Memory Load & Store
__m256i __lasx_xvld (void * addr, imm_n2048_2047 offset)
Synopsis
__m256i __lasx_xvld (void * addr, imm_n2048_2047 offset)
#include <lasxintrin.h>
Instruction: xvld xr, r, imm
CPU Flags: LASX
Description
Read whole vector from memory address addr + offset
, save the data into dst
. Note that you can use this intrinsic to load floating point vectors, even though the return type represents integer vectors.
Operation
dst = memory_load(256, addr + offset);
__m256i __lasx_xvldx (void * addr, long int offset)
Synopsis
__m256i __lasx_xvldx (void * addr, long int offset)

[ENTRIES]:
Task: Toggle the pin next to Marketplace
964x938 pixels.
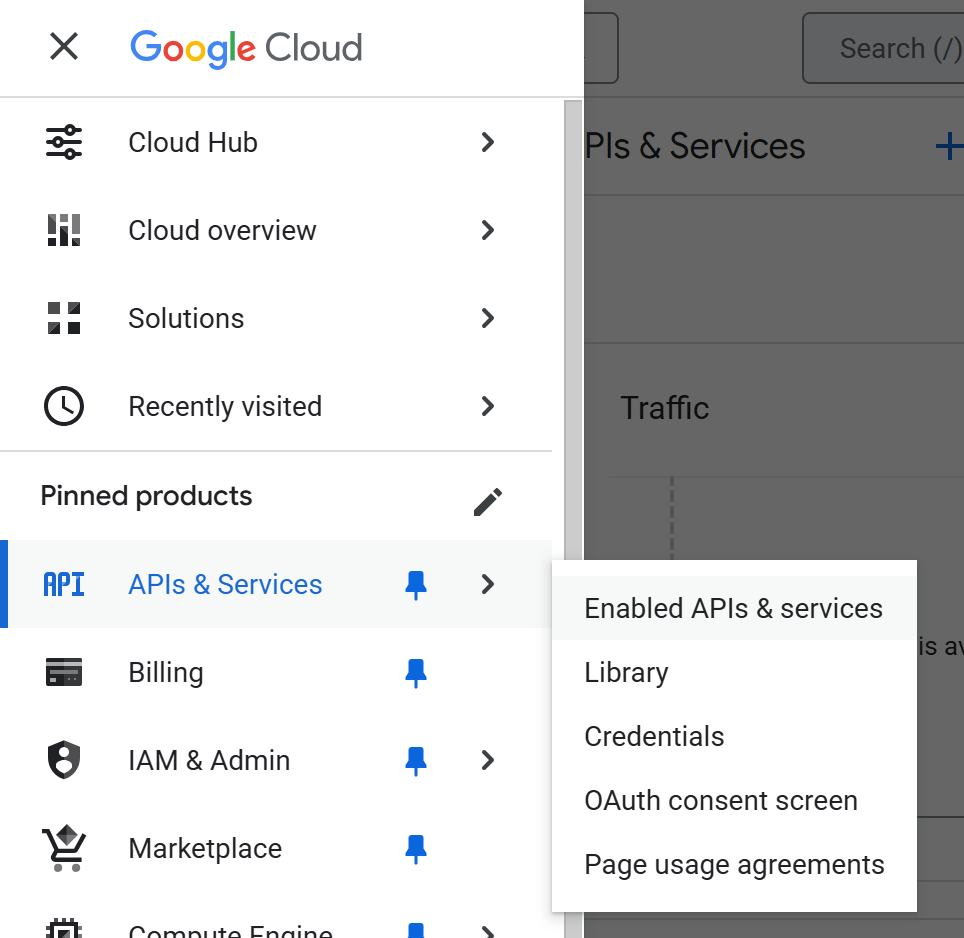Action: click(x=416, y=849)
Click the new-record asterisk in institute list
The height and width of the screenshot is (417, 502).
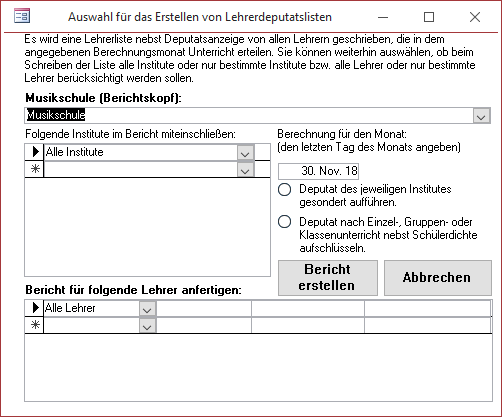pos(34,169)
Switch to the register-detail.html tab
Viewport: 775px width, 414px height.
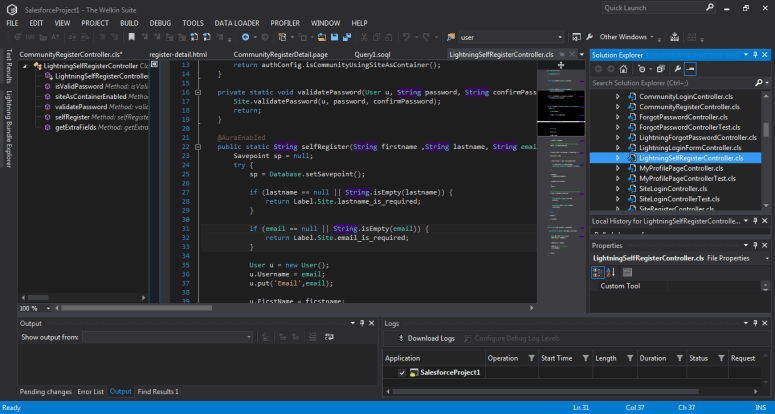pos(178,55)
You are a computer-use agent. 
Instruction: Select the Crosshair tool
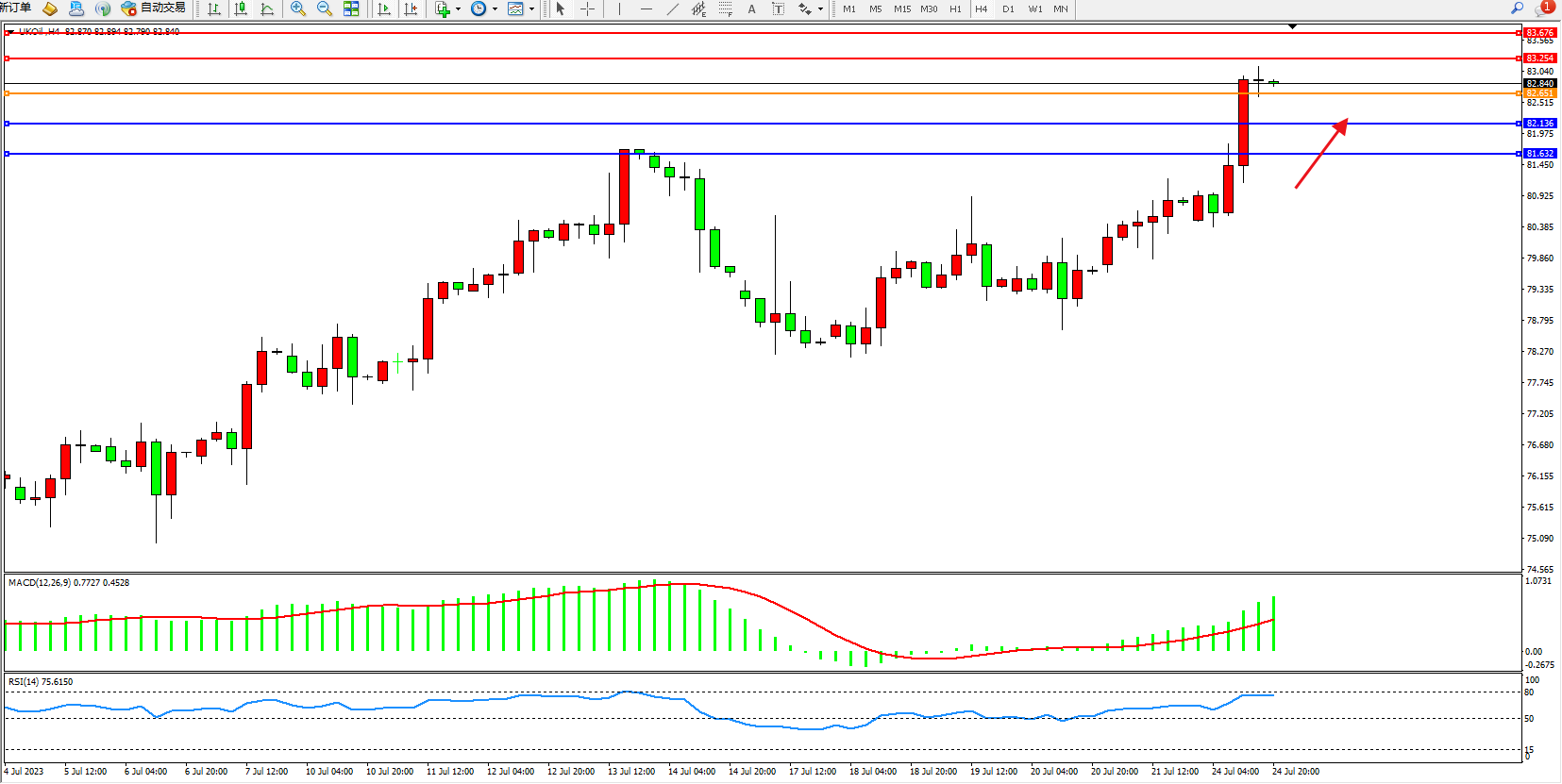pyautogui.click(x=587, y=8)
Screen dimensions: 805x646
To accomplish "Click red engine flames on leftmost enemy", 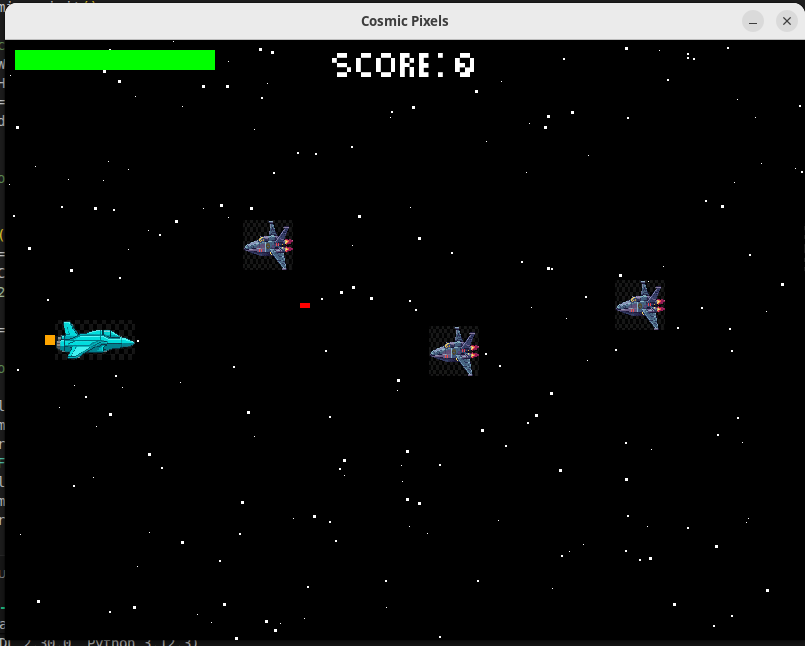I will [288, 245].
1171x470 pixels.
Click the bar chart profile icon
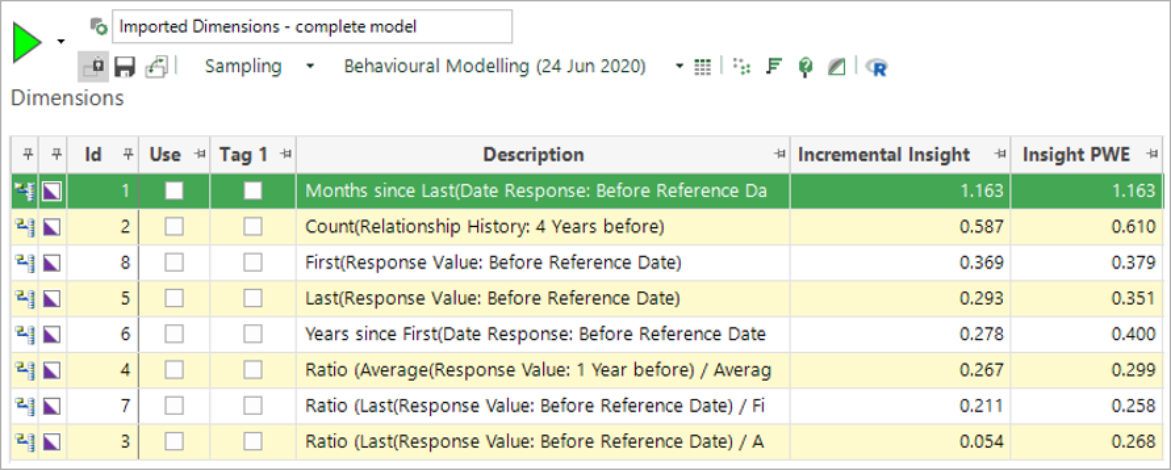point(772,67)
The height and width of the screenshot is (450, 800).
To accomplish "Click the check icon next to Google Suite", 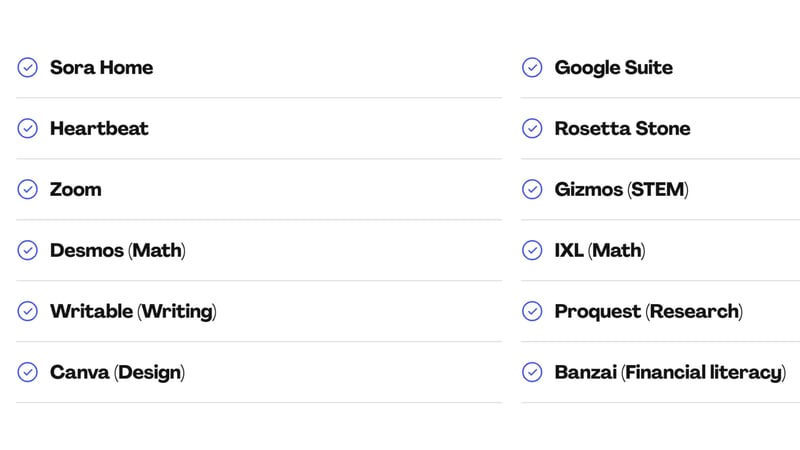I will pyautogui.click(x=533, y=68).
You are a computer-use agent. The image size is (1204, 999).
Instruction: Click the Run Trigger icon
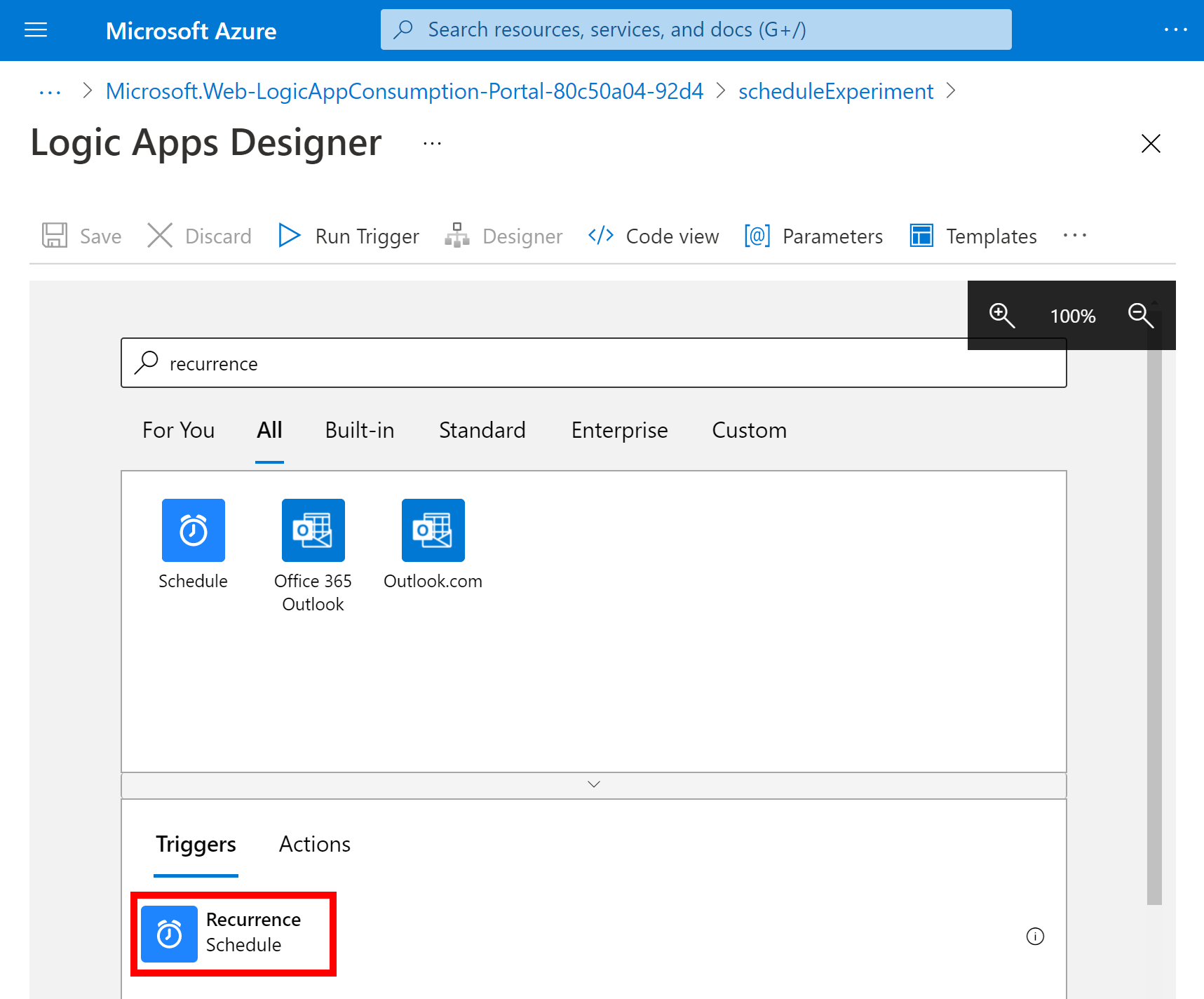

[SET TASKS]:
1 - According to the LASX intrinsics page, which header file has to be included to use __lasx_xvld?
2 - In the LASX intrinsics page, rewrite the passage starting with "Memory Load &" and going on through "represents integer vectors.", swapping "whole vector" for "entire vector".
3 - Carry on the LASX intrinsics page from its last line.

[ANSWERS PROVIDED]:
1 - lasxintrin.h

2 -
Memory Load & Store
__m256i __lasx_xvld (void * addr, imm_n2048_2047 offset)
Synopsis
__m256i __lasx_xvld (void * addr, imm_n2048_2047 offset)
#include <lasxintrin.h>
Instruction: xvld xr, r, imm
CPU Flags: LASX
Description
Read entire vector from memory address addr + offset
, save the data into dst
. Note that you can use this intrinsic to load floating point vectors, even though the return type represents integer vectors.

3 -
#include <lasxintrin.h>
Instruction: xvldx xr, r, r
CPU Flags: LASX
Description
Read whole vector from memory address addr + offset
, save the data into dst
. Note that you can use this intrinsic to load floating point vectors, even though the return type represents integer vectors.
Operation
dst = memory_load(256, addr + offset);
__m256i __lasx_xvldrepl_b (void * addr, imm_n2048_2047 offset)
Synopsis
__m256i __lasx_xvldrepl_b (void * addr, imm_n2048_2047 offset)
#include <lasxintrin.h>
Instruction: xvldrepl.b xr, r, imm
CPU Flags: LASX
Description
Read 8-bit data from memory address addr + (offset << 0)
, replicate the data to all vector lanes and save into dst
.
Operation
u8 data = memory_load(8, addr + offset);
for (int i = 0; i < 32; i++) {
dst.byte[i] = data;
}
__m256i __lasx_xvldrepl_h (void * addr, imm_n1024_1023 offset)
Synopsis
__m256i __lasx_xvldrepl_h (void * addr, imm_n1024_1023 offset)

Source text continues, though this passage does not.